# Hiniker ploiw-No power to joy stick



## ChuckR (Dec 25, 2015)

I recently purchased a 1997 Jimmy with a Hiniker plow on it . When I test drove it everything worked fine worked great when I got it home. Drove the Jimmy w/o plow for about a month and got a check engine light that was throwing codes for transmission electrical problems. Took the truck to AAmaco Trans and the could find nothing wrong with the transmissions electrical sys. They said there was an after market electrical hook up on the trany fuse , I (we) am assuming this is the plow electrical hook up, but they would not work on this problem. When I got the truck home I turned on the power to the plow and noticed I had no on/indicator light, I hooked up the plow but still no power, and even though I have parking lights the head lights don't switch from truck lights to plow lights. Is there a fuse somewhere that could cause this. Living in the northeast this could be a disaster even though it was 70 degrees Christmas eve, can anyone help????


----------



## dieselss (Jan 3, 2008)

Well if they unhooked the power to the controller wire, might need to rebook it up to another power source.
I'd start there IMO


----------



## ChuckR (Dec 25, 2015)

Thanks they said they didn't touch it but.......you never know. Does anyone know if that is a common power source for a plow hook up? I could understand where that might cause a problem.


----------



## dieselss (Jan 3, 2008)

You need power to the controller for the plow to.operate if that's what your asking


----------



## ChuckR (Dec 25, 2015)

Understand that, (not my first plow, had a western electric plow back in the late 80s and fischer in the 70s) it just seems that with all the cylinoids(sp) and crap in cars these days that hooking up to the trans. fuse might not be the best move. The guy at Aamaco definetly(sp) said what ever was causing the the short was on the other side of the fuse. I would think that if they had disconnected the feed , they would've told me and at least resent the codes so the check engine light was out, maybe not. May have to take it to the Hiniker dealer, was just hoping to spare some expense.


----------



## dieselss (Jan 3, 2008)

Did you try to hook the power wire back up to another powered source? You never said?
Like the cig lighter, wiper motor, etc?
Have you jumped on.hinikers website and looked up.the wiring diagrams yet?


----------



## ChuckR (Dec 25, 2015)

not yet trying to get some ideas in between all the Christmas stuff. no one understands how frustrating this is. going out to check the plow model in a few. i was hoping someone would know of a quick fix. I am praying once we get the electrical problem straighten out with the plow I can do a hard reset on the truck's computer and get the check engine light off.


----------



## dieselss (Jan 3, 2008)

no one understands how frustrating this is

No, I'm pretty sure WE all do.

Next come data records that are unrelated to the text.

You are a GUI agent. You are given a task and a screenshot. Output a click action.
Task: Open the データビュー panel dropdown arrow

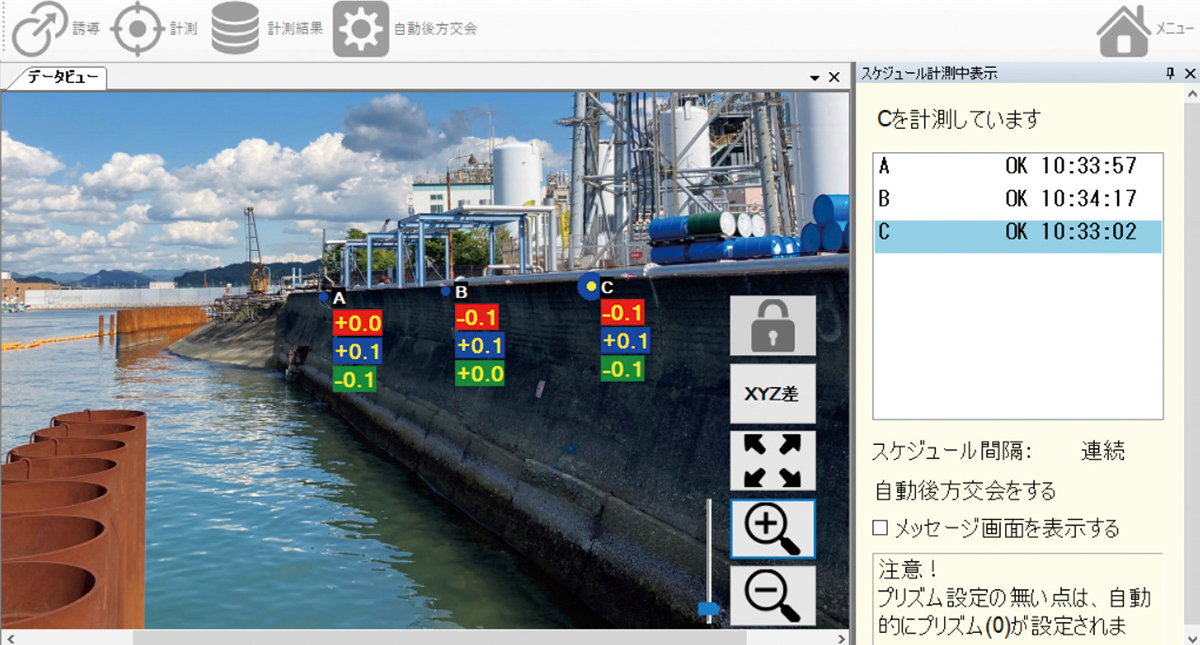point(815,77)
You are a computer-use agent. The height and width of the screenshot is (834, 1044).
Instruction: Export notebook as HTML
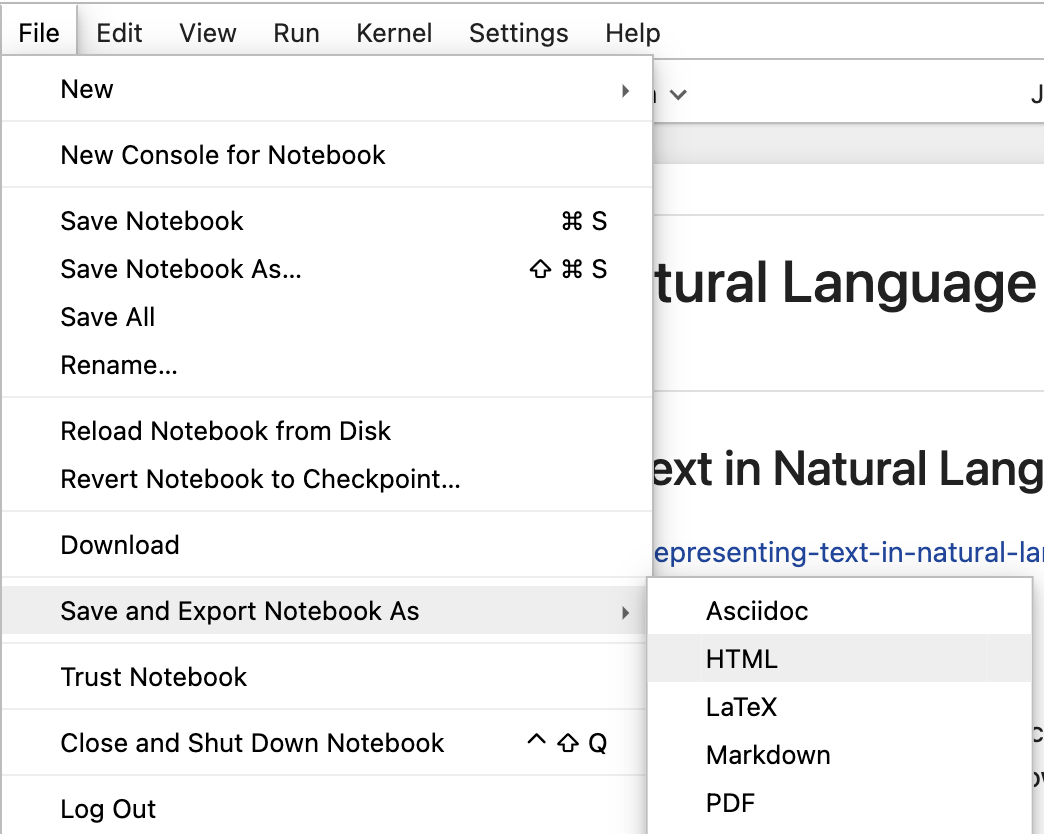(x=741, y=659)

All of us have been there at one time or another.


----------



## ChuckR (Dec 25, 2015)

didn't mean people on the list, i am sure that theer have been worse problems than this.


----------



## ChuckR (Dec 25, 2015)

i did find the fuse connection the aamaco was talking about still connected, maybe it seemed awful loose. i skipped out on the in-law holiday visit to play with it. i disconnected it and the battery to do a hard re set on the trucks computer going out in a half hour to reconnect batte5ry and see if check engine light is out and will hopefully stay out. then we will tackle the plow power situation tomorrow. weather man says old man winter isn't going to hit us too hard for a least another week.


----------



## ChuckR (Dec 25, 2015)

well after two days of pulling my hair out I decided to do it my way... i could not get power to my joy stick through any of the accessory sides of the fuses. one time it would light up and 5 mins. later it would go out, those little hoosies they give to slide over the fuse spades work like crap and you can't just wrap the wire around the end and put it back in the slot cause it won't fit. 
so when i went out this morning I took my trickle battery charger hooked up the ground to frame and hook the plus side to the red/white joystick power wire and we had power/indicator light which means there is no problem with the plow joystick power system, just have to find a source of power. temporarily i hooked it to the + side of the battery wired in a 10amp fuse and ran it to the inside of the truck. It worked , the only power draw is when the joystick is turned on or the truck lights are being used do for now till i can find a power source on the other side of the ignition it will do if we get snow, i am the only one who drives the truck so as long as remember to keep the joystick off when not plowing it should be okay.
still dealing check engine light from the trany, one of the techs at a local truck ctr. said that it could be the "body control module" going to try to find someone to check that out.


----------



## dieselss (Jan 3, 2008)

You need a fuse tap. Also how's your grounds?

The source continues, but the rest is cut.